Notre commission pourrait ainsi déposer une proposition de loi, ou bien profiter d’un véhicule législatif adapté pour apporter des améliorations de fonctionnement ou tordre le cou à des dysfonctionnements relevés dans le comportement de la Haute Autorité.

Il est vrai qu’il est assez irritant de constater que la Haute Autorité met parfois deux ans avant de donner son avis. Je comprends donc tout à fait l’impatience qui a conduit au dépôt de l’amendement.

Je pense – je l’ai dit en commission et je le répète dans cet hémicycle – que si nous étions conduits, peut-être au moment de la commission mixte paritaire, à adopter le principe proposé, il nous faudrait envisager une autre solution en matière de délai, lequel ne serait plus de six mois, mais plutôt de douze mois environ, et ce pour deux raisons : d’une part, nous allons confier à la Haute Autorité une charge de travail supplémentaire ; d’autre part, il ne faudrait pas qu’en adoptant un délai trop court, on mette en place un système contreproductif pour celles et ceux qui ont déposé un dossier auprès de cette instance. Dans ce cas, en effet, si la Haute Autorité avait un doute sur tel dossier, elle pourrait émettre aussitôt un avis négatif.

Pour ces raisons, la commission des lois a considéré qu’un retrait des amendements identiques serait préférable, au bénéfice de l’engagement du président de la commission, lequel ne s’est manifesté ni négativement ni positivement – qui ne dit mot consent ! –, de prendre assez rapidement une telle initiative, pour corriger les problèmes constatés.

Mes chers collègues, pardonnez-moi d’avoir été un peu long. Nous aurons sans doute l’occasion de parler de cette question de nouveau lors de l’examen des amendements suivants.

Au nom de la commission des lois, je demande donc le retrait de cet amendement, faute de quoi j’émettrais un avis défavorable.

M. le président.
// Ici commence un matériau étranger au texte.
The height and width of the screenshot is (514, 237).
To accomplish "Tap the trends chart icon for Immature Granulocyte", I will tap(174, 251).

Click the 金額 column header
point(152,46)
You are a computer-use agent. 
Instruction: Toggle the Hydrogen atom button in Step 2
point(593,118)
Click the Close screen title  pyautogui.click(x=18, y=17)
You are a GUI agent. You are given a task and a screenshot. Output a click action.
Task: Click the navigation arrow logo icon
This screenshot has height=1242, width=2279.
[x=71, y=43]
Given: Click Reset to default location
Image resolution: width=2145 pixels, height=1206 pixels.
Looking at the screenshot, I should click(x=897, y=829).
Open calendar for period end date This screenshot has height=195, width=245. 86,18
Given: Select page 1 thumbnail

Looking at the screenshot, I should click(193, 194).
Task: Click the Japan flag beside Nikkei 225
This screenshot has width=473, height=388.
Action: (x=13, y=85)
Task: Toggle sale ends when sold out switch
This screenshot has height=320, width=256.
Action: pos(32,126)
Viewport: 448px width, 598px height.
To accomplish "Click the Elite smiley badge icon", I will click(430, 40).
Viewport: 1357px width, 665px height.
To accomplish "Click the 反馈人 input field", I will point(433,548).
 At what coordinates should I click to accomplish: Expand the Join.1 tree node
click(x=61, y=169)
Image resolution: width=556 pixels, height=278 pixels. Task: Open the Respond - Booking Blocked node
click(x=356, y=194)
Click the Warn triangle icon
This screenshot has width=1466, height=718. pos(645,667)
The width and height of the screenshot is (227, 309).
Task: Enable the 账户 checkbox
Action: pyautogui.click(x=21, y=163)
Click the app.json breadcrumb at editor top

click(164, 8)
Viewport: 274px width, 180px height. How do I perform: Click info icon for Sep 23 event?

Quel est l’avis du Gouvernement sur l'amendement n° 174 rectifié ?

Mme Marylise Lebranchu, ministre. Six mois, c’est très long ; c’est pourquoi nous avons maintenu ce délai.

Nous examinerons dans un instant l’amendement n° 124 de M. Vandierendonck, puis votre amendement n° 180, monsieur le rapporteur, au profit duquel je m’apprête à retirer l’amendement n° 115 du Gouvernement. À cet égard, nous sommes donc d’accord. En revanche, si nous n’inscrivons pas de délai dans la loi, nous nous retrouverons dans la même situation que celle que connaissent aujourd’hui les élus.

Je comprends la difficulté du travail de la Haute Autorité. Toutefois, nous parlons de fonctionnaires qui vont devoir attendre avant de pouvoir exercer leurs missions. Nous rencontrons là un problème différent. Il ne s’agit pas de dire qu’un avis donné a posteriori entérine une situation, mais de permettre d’exercer une fonction. Si l’on attend plus d’un an une décision, comment fera-t-on ?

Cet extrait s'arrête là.